Calculus: Early Transcendentals, Chapter 4, Review, Section Review, Problem 9

You need to evaluate the limit, hence, you need to replace 0 for x in expression under the limit, such that:
lim_(x->0) (e^(4x) - 1 - 4x)/(x^2) = (e^0 - 1 - 0)/(0) = (1-1)/0 = 0/0
Hence, since the result is indeterminate 0/0 , you may use l'Hospital's theorem, such that:
lim_(x->0) (e^(4x) - 1 - 4x)/(x^2) = lim_(x->0) ((e^(4x) - 1 - 4x)')/((x^2)')

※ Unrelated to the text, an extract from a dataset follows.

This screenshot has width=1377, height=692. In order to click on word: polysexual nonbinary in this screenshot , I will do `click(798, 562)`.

lim_(x->0) ((e^(4x) - 1 - 4x)')/((x^2)') = lim_(x->0) (4e^(4x) - 4)/(2x)
Replacing 0 for x yields:
lim_(x->0) (4e^(4x) - 4)/(2x) = (4e^0 - 4)/(2*0) = (4-4)/0 = 0/0
Hence, since the result is indeterminate 0/0, you may use again l'Hospital's theorem, such that:
lim_(x->0) (4e^(4x) - 4)/(2x) = lim_(x->0) ((4e^(4x) - 4)')/((2x)')

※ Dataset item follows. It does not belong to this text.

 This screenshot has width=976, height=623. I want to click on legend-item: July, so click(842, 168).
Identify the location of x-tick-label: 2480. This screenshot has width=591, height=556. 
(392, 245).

lim_(x->0) ((4e^(4x) - 4)')/((2x)') = lim_(x->0) (16e^(4x))/2
Replacing 0 for x yields:
lim_(x->0) (16e^(4x))/2 = (16e^0))/2 = 16/2 = 8
Hence, evaluating the given limit yields lim_(x->0) (e^(4x) - 1 - 4x)/(x^2) = 8.